I have more to say about my birthday–on my birthday. Technically. It’ll be my actual birthday in roughly seven hours I’ll be…ah….fifty…..er……..five? Yeah, that’s right. I honestly had to think about it for several seconds because I don’t really think about it. Again, it’s not because I’m getting older–it’s just because my age doesn’t matter to me.
Fun fact: When I was younger, I used to say I was a year older on January 1st. No idea why I did that, but many East Asian countries start at age 1 or 2 at birth. Maybe it was osmosis. Anyway, I say I have no idea why I started doing it, but it helped me get use to my new age by the time my actual birthday rolled around. As a result, though, I don’t always know how old I am. And, more to the point, I don’t really care. As with everything else in my life, it’s just a detail that doesn’t matter. Age really is just a number, and what I can or can do isn’t defined by it.
Whatever. I find my birthday meaningless, but I’m ok with other people wanted to acknowledge it (to a certain extent). Like, I’m going to be talking to K tomorrow, just so she can wish me a happy birthday. Here’s the thing. We both have April birthdays (hers is a few weeks after mine). When she was here, we would go out sometime between our two birthdays to celebrate them together (or any time near them).
She’s one of two people I actually get a birthday present for, and she gets one for me, too.
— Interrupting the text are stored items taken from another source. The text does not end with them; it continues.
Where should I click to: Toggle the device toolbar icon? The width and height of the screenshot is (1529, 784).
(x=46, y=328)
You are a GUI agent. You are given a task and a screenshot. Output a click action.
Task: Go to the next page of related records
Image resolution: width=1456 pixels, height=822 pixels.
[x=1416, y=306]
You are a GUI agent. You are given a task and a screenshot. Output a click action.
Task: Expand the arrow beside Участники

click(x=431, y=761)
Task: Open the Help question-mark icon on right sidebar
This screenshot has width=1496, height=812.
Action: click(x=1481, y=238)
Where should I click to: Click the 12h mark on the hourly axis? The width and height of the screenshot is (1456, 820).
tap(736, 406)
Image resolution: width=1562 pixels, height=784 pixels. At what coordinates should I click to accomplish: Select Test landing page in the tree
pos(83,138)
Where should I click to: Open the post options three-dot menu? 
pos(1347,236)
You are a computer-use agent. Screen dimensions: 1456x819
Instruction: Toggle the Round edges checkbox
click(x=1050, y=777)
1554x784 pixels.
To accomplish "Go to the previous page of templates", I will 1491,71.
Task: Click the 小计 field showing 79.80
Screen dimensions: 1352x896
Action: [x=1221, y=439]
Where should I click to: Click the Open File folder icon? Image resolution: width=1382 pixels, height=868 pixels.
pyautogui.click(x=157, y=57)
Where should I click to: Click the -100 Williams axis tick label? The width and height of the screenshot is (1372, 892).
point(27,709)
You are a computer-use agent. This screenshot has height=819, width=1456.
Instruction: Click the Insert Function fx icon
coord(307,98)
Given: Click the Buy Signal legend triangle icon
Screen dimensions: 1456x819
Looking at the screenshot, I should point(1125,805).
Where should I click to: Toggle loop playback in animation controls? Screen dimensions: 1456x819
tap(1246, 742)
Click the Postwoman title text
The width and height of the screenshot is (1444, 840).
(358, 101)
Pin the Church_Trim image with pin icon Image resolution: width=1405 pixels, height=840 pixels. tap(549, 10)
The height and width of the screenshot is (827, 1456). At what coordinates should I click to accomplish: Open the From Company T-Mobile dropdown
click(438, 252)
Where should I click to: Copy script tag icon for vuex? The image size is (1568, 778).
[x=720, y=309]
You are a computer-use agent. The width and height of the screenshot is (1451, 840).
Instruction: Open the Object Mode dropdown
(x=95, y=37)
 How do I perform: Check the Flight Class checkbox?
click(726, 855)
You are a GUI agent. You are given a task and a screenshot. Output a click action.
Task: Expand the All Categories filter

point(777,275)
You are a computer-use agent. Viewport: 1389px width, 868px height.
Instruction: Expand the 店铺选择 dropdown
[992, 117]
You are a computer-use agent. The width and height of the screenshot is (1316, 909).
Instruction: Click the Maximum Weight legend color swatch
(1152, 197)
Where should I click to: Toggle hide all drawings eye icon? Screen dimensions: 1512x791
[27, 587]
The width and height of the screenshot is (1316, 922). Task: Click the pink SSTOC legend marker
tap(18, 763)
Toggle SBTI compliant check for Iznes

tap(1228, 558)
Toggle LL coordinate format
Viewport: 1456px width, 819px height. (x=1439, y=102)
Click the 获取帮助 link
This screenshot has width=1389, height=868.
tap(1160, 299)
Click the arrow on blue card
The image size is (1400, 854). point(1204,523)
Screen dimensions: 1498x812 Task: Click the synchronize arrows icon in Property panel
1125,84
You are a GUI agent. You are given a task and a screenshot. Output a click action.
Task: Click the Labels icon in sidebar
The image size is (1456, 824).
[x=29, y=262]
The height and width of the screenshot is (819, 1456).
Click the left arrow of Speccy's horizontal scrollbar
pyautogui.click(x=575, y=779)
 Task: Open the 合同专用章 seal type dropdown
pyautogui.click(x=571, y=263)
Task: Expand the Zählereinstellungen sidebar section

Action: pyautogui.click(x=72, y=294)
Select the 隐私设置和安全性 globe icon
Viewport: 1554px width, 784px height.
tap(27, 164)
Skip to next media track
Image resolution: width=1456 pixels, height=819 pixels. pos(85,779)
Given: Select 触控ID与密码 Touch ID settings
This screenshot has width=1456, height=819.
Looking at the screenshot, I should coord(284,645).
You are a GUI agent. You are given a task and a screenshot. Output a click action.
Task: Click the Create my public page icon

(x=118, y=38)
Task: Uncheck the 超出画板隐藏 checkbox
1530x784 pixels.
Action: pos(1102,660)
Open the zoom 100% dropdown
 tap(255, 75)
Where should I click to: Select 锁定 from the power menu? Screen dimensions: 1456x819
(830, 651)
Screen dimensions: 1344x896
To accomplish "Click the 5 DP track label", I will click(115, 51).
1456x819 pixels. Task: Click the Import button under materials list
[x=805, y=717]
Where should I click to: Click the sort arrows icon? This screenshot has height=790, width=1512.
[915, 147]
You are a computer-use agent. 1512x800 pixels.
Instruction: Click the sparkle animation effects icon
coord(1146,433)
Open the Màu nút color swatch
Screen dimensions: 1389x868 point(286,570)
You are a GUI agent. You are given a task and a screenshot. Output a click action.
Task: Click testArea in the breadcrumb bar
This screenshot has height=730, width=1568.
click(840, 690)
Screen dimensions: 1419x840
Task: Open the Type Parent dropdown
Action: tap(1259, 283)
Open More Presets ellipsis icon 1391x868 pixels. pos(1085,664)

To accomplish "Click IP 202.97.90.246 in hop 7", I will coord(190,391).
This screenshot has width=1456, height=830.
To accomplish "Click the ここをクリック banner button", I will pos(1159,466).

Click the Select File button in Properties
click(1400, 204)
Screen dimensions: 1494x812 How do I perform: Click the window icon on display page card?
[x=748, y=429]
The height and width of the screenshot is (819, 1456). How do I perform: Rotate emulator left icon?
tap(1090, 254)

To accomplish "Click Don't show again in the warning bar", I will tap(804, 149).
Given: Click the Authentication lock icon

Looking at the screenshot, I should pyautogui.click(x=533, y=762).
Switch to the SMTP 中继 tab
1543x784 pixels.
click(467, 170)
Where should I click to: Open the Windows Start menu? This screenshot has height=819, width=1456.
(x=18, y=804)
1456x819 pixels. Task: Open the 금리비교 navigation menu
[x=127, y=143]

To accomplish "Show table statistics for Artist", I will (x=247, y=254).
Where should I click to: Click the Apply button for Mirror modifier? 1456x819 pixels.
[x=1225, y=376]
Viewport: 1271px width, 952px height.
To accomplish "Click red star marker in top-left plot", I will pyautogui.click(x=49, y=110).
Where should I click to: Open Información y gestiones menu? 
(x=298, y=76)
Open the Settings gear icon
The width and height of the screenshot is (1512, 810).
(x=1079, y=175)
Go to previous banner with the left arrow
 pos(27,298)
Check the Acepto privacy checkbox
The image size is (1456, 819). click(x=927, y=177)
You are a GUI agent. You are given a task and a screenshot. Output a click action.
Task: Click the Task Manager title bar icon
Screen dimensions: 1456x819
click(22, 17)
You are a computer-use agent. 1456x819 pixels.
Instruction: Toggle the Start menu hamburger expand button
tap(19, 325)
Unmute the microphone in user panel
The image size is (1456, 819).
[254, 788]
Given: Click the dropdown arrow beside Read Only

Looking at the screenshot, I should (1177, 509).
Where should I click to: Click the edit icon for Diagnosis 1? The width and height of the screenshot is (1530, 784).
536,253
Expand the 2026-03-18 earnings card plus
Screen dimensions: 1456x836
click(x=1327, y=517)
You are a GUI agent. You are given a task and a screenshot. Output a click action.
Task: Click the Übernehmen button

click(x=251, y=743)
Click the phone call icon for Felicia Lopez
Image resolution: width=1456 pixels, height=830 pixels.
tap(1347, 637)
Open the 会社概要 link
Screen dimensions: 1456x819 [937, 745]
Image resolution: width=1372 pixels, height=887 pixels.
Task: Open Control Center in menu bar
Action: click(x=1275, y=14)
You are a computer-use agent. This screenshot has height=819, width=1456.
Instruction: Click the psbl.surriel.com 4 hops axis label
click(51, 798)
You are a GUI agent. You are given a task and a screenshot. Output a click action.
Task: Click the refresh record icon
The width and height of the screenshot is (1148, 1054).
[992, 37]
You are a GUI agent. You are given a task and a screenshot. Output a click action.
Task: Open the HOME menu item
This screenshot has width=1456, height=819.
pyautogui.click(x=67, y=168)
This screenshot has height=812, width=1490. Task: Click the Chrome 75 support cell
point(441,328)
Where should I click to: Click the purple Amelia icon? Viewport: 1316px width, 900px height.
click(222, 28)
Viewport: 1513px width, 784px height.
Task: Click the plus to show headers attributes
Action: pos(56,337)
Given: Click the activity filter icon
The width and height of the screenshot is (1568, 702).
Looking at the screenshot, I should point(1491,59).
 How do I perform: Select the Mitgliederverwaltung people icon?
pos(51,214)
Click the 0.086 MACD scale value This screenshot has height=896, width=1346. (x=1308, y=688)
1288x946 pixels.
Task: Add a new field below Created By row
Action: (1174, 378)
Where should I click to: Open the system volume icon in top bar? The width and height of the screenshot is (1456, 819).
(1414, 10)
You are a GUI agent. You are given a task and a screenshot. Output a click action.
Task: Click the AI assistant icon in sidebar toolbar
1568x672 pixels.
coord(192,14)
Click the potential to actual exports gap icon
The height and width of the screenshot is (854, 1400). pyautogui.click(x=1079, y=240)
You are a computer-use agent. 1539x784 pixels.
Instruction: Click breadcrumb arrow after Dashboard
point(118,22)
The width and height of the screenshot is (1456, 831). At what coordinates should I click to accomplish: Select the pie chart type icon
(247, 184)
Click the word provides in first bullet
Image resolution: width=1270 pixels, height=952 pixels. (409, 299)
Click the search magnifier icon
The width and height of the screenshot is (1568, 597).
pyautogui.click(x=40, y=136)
She’s my soul sister, and I have been friends with her longer than anyone else in my life. I have joked with her that when we are both old, we’re going to be in an old folks’ home together, waving our canes at other prisoners inhabitants. We will shout things at them and just let theĀ chaos rain down.
I love her with all my heart, and I know she feels the same way about me. A few decades ago, we were talking about the hoary conundrum of ‘your best friend and your spouse are both drowning ten feet away from each other. Who would you save first?’. I was the one who brought it up, though I don’t remember why. She got angry and heated about it (which is unlike her). She said she hated that question beacuse she loved me and her husband equally. I was skeptical, but she insisted it was true. Unlike me, she cannot lie with passion. If she said that, I knew she meant it.
She said that she really didn’t like how society portrayed romantic love as being above all other loves. I didn’t either, so it was something else we bonded over. It’s very specific to Western culture. Eastern culture had a very different view on that, obvioously.